On the topic of cars.. Last month, I bought a new car, trading in the Volvo.. the Volvo has lived at the shop, so this time I went for something foolproof, a Toyota. I wanted the Subaru Outback, but I test drove the FJ Cruiser, which is a totally different sort of car, and did not look back! the dogs love it, and it is a great off-road vehicle. Check out the video on the Toyota homepage where the FJ literally crawls over huge boulders. It is a descendant of the first car to ever summit Mt. Fuji, so appropriately named "FJ", the modern version of the old Land Cruisers. It is a blast to drive. I named it "Yona".. Cherokee for Little Bear.

On other fronts, I have been trying to help at the Bitsy Grant Tennis Center, serving on their board to help raise funds ($2m) for the renovation project. Also, I've been busy serving on the board of directors for the Grant Park Conservancy (donate) with similar goals and where we have secured a Memorandum of Understanding from the City to manage and fulfill the goals of the Master Plan which hopes to restore the park to its original beauty.

Last year, after the Master's program residency in Europe concluded, I went over to London to help my friend with the Borneo Orangutan Survival Foundation (Donate). The happy news, in a truly tale of ruthless extinguishment of the animals in the name of palm oil and biofuels, is that the new TV program, Orangutan Island, has been critically acclaimed and generated loads of awareness here at home in the US. The rest of the world has been hard at owkr helping for a few years now, so we here are behind the curve. The best thing you can do to help is to send them some cash, avoid food products containing Palm Oil (10% of the products on the shelves), write some letters to the Indonesian government if you are really plucky, and not wear Patchouli.. the hippies will love that! (The plant this oil is harvested from is also grown on plantations that cause forest fragmentation.)


I have also cooked up a plan to transform a 14 acre area, otherwise known as the Gulch, into the Atlanta International Sports Gateway.

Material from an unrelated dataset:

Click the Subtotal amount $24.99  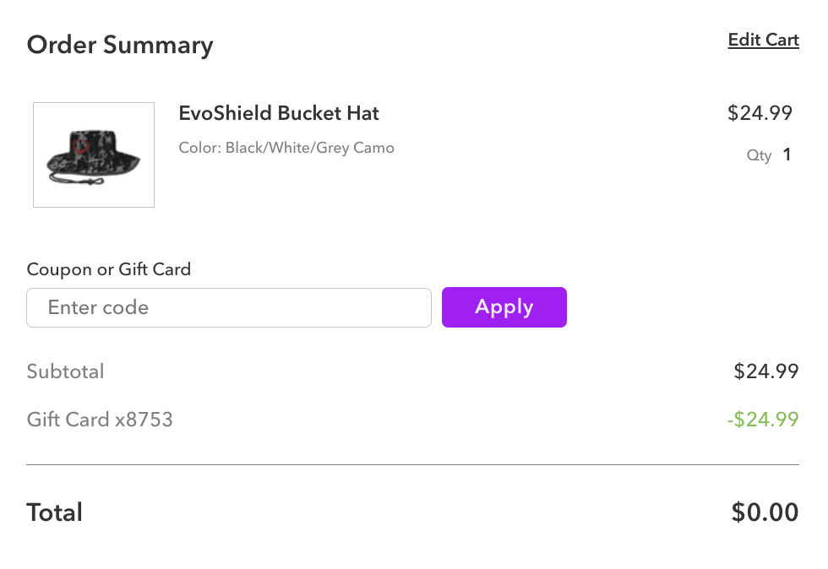click(x=766, y=371)
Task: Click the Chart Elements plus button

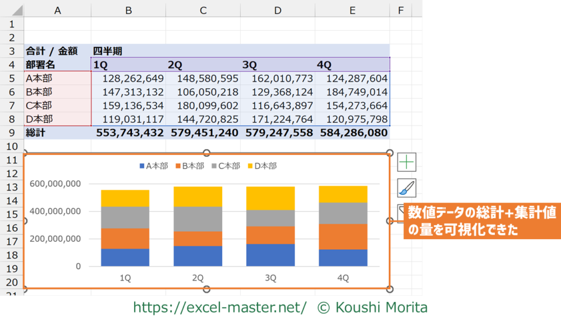Action: pos(407,162)

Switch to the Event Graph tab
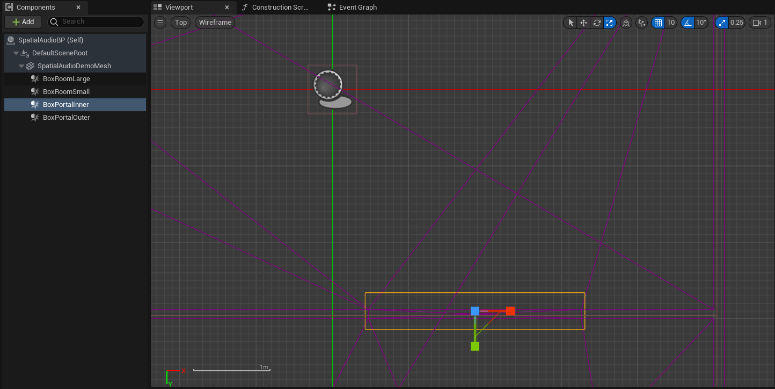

I could use a hand this whale of a project, so let me know if you want to help! The project basically involves the following..

• Professional venues would be inserted
into a parking deck that extends from the current
facility under the surface park at the dome.
• The parking deck would hide beneath a park that would entirely cover the top level of the deck structure, similar to the park between the Dome, Philips Arena, and the Ga World Congress Center.
• Each venue would rise 2-3 stories above the level of the
surface park.
• Tennis for Davis Cup, Track & Field by the AUC,
Football-Soccer-Rugby-Lacrosse multi-use venue- host
to future GSU Football team, Atlanta Silver-backs
Soccer, Georgia’s Div. 1 National rugby teams, and
college lacrosse tournaments.
• The deck would house covered basketball courts, tennis
courts, velodrome, criterium track, and a ground level skate/bmx park.
• Visually, it would blend with Centennial Park as well as
the existing park at the Dome.
• Connect to GSU via underground viaduct following
Wall St. Connect to Centennial by redevelopment
of Spring-Marietta-Techwood garage -
the Gateway to the site. Wide pedestrian footbridges
connect to the AUC.

I was also trying to get a better solution implented for our traffic problems. They have been using, literally, designs from the mid1980's to the early 1990's to alleviate the snarl we exist in. I am pitching a two block "round about" that would completely improve the gridlock in our nieghborhood. Here is a diagram.


Besides that I have been doing CrossFit at my friends new gym, reading some books, and trying to stay on top of my life!

Merry Christmas and Happy New Year.


All the best..

Beau..

aka.. Samwise “Lizard” Gamghee, el mosquito bandito del pescadors..
Sam really was the only reliable Hobbit.